J’ai envoyé mon deuxième dossier à 16h45 par la poste quand le comptoir fermait à 17h. Un échange étudiant implique aussi de devoir remplir beaucoup de paperasse. Le processus est long et c’est ultra facile de se décourager. C’est presque un an à être mêlée, parce que ça peut fonctionner et non aussi, mais tu ne le sais pas tant que tu n’as pas les deux pieds dans l’école que tu as choisie. Je suis quelqu’un qui se fie un peu trop à ce que les gens racontent. Que ce soit positif ou négatif. Je suis quand même difficile avec moi-même et j’ai tendance à donner raison aux gens, même quand je ne devrais pas. Je crois souvent que tout le monde a de bonnes intentions, mais ce n’est pas toujours le cas. Par contre, quand tu auras fait à ta tête et que tu ouvriras une lettre te confirmant que tu es acceptée dans l’université de ton premier choix, et que tu recevras un document qui te confirmera que tu as reçu une bourse d’étude, tu pourras te dire que tu as fait le bon choix de suivre ton instinct.
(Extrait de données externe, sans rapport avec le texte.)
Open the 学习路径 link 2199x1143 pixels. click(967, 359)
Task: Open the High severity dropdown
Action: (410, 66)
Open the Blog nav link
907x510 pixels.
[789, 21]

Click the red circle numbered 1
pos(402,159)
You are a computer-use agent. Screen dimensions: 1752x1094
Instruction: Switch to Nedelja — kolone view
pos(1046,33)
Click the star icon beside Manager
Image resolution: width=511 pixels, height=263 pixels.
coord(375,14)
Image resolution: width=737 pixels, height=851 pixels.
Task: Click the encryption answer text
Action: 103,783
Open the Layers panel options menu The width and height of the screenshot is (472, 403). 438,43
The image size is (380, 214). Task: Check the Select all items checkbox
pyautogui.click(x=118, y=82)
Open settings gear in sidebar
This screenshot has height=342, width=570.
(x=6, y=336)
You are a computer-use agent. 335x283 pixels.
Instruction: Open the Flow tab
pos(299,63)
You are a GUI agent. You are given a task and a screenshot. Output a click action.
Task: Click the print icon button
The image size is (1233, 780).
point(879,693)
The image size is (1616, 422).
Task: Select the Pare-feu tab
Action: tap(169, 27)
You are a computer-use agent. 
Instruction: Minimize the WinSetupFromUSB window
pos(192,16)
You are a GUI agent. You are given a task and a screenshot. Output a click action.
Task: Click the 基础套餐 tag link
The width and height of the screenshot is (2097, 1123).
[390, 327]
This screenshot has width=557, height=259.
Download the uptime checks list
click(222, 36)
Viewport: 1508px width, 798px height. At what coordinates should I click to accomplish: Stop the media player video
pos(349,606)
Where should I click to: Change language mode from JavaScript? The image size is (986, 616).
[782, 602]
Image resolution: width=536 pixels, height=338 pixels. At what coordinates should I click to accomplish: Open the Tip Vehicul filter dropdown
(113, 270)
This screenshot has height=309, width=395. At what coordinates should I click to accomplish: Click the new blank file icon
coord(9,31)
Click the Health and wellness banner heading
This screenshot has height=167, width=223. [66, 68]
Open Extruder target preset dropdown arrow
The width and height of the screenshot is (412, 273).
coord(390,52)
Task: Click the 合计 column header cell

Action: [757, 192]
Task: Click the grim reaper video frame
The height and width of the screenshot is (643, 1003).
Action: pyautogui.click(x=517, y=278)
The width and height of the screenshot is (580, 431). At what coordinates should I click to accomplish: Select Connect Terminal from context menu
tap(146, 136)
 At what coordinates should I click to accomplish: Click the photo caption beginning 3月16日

Quand tu seras assise dans l’avion parce que tu as été placée par chance en première classe, que tu vas manquer l’hiver du Québec, que tu boiras tranquillement un verre de vin blanc en te dirigeant vers ta destination préférée pour étudier, tu seras toi aussi, vraiment contente de t’être écoutée pour une fois. Tu seras aussi contente de t’être fiée à la petite voix qui te disait que oui c’était un plan de cinglée, mais qui t’encourageait aussi à continuer. Je ne cacherai pas que plus tôt dans la journée, j’étais prête à laisser mes valises voyager en solo. Le sentiment de panique passe et c’est souvent en passant par dessus ce stade où tu as envie de tout arrêter que la confiance fait sa grande entrée. Je me suis remise en question à plusieurs reprises, parce que oui c’est tout un changement de partir seule étudier dans un autre pays pour une demi-année et ce n’est pas pour tout le monde. Par contre, j’ai eu la chance d’avoir de bons amis qui m’ont donné un coup de main, des parents qui m’ont supportée et de l’aide de la part de la responsable des échanges de mon école au Québec et de la responsable de l’école à l’étranger qui ont répondu à mes 300 e-mails et qui m’ont rassurée. Mes préparatifs se sont bien déroulés. Reste à voir ce qui m’attend durant les 6 prochains mois.